• Written task
Copy out the rows below word for word, starting at the line containing "has width=1289, height=805." and ending with the last row. Omit the pictures.

• Rows on finding words and elements
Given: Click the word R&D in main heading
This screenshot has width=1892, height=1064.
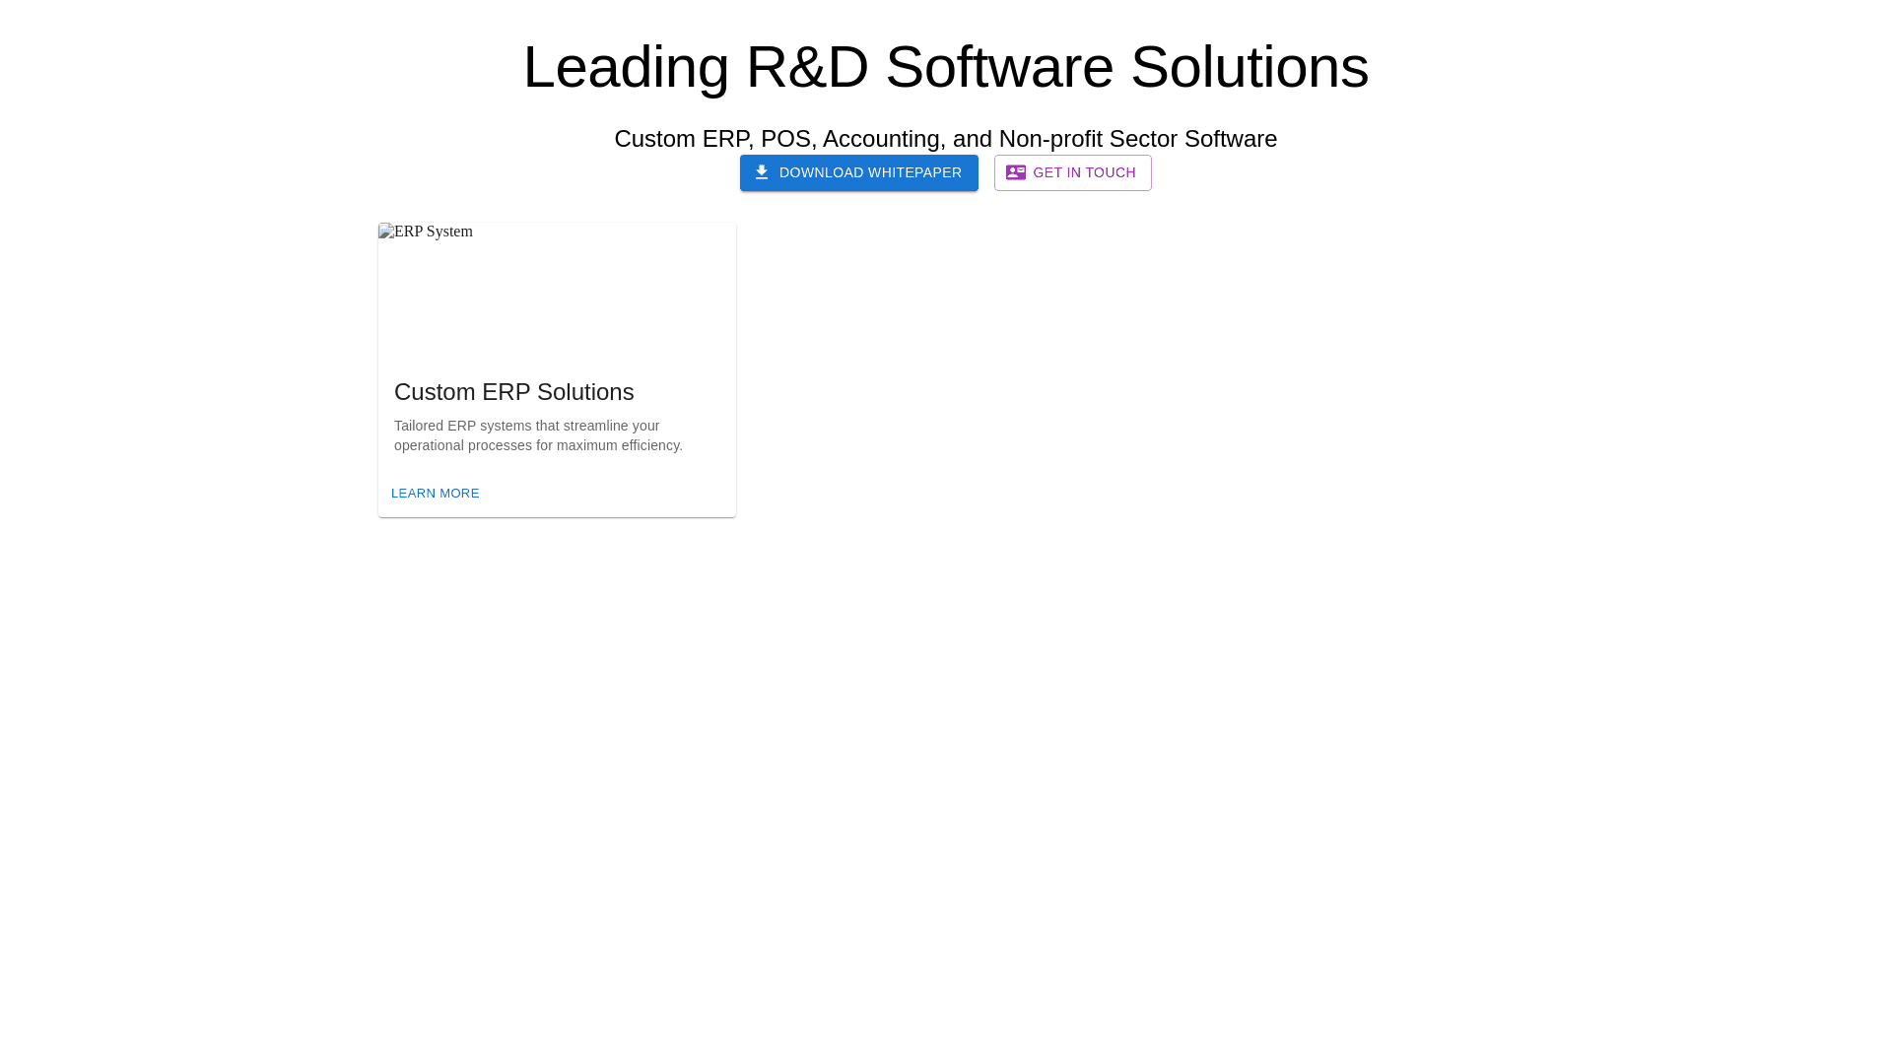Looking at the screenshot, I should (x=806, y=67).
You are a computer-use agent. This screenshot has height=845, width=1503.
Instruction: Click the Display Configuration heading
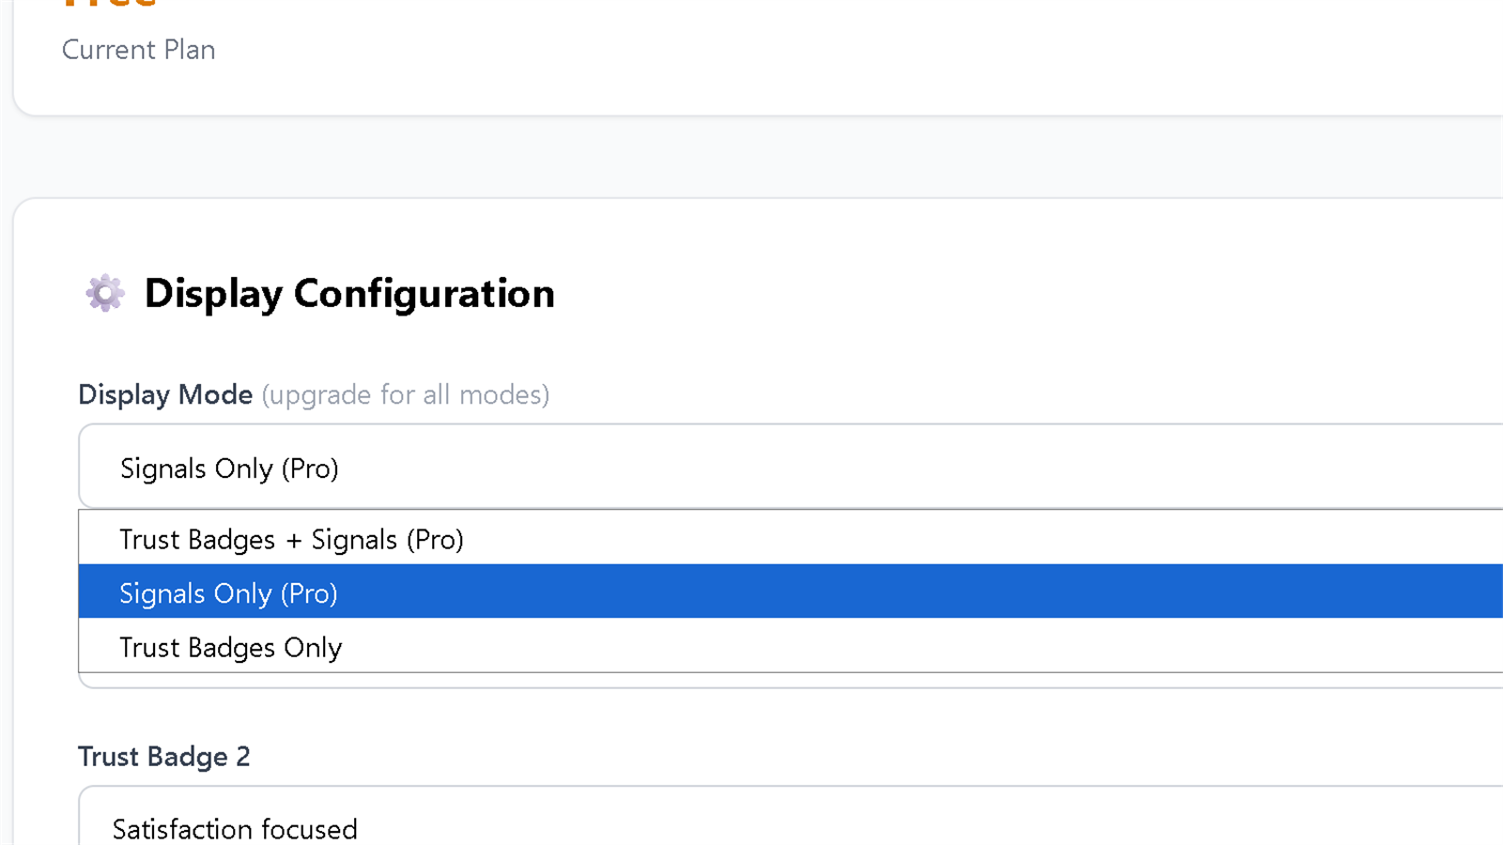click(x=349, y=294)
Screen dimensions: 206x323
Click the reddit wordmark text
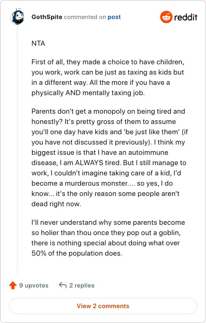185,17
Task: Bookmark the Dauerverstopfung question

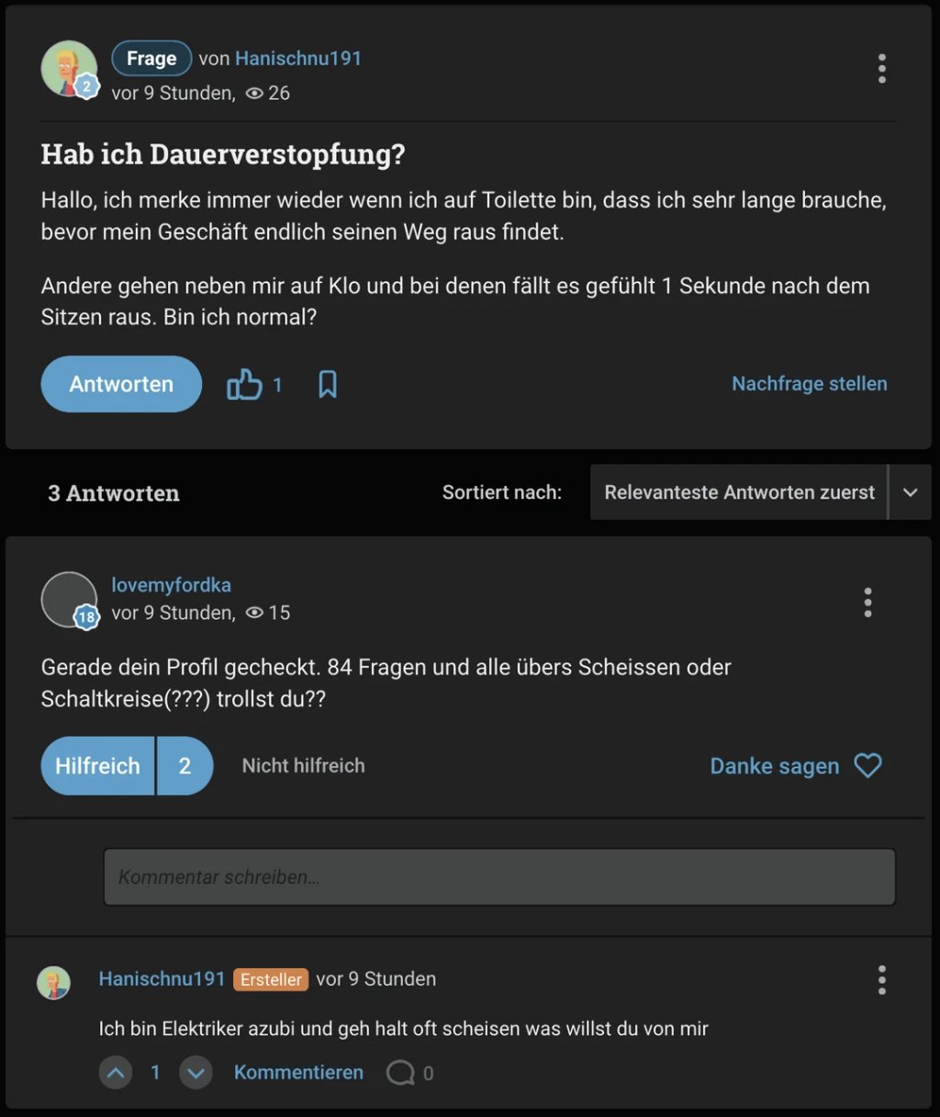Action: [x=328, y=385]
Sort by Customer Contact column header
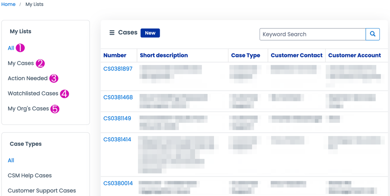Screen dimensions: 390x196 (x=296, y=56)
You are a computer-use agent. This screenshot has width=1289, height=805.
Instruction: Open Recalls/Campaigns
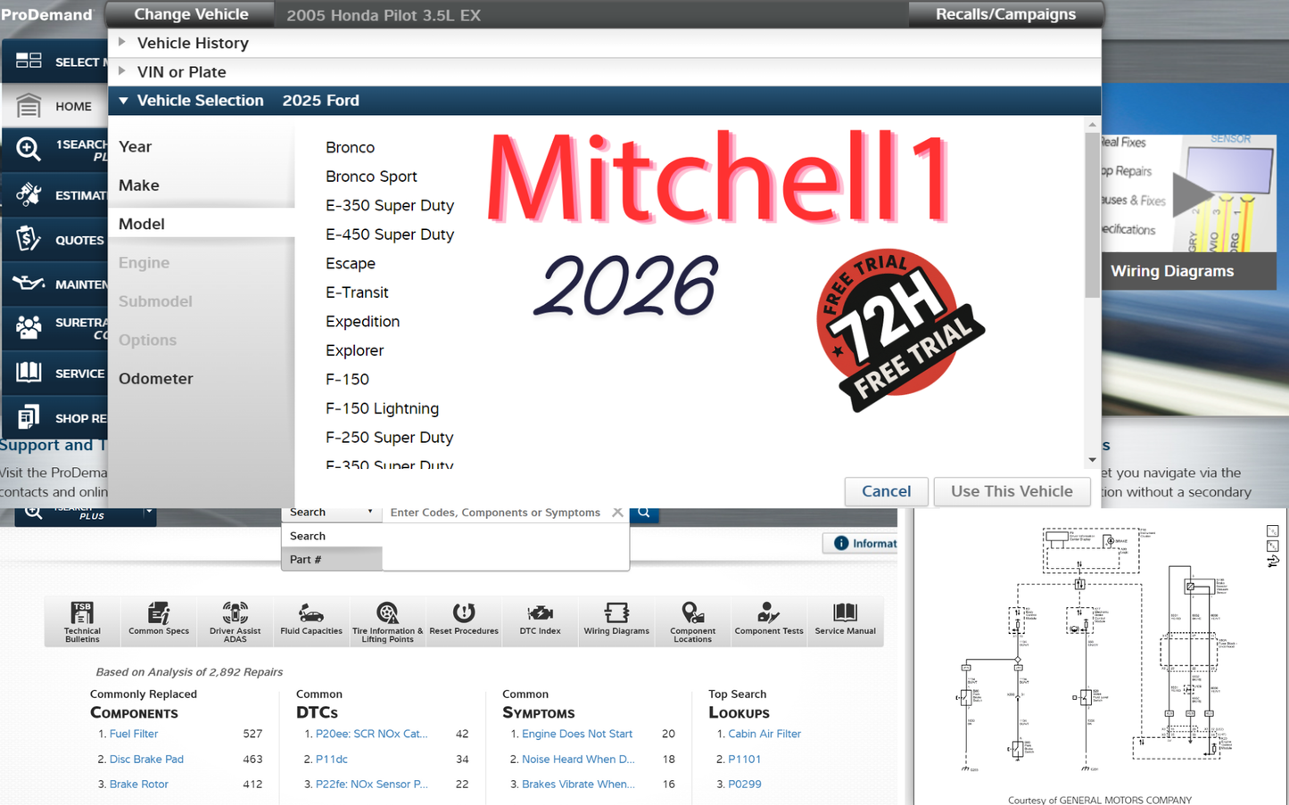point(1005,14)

• Exercise response
You are a computer-use agent. This screenshot has width=1289, height=805.
Instruction: Open Recalls/Campaigns
point(1005,14)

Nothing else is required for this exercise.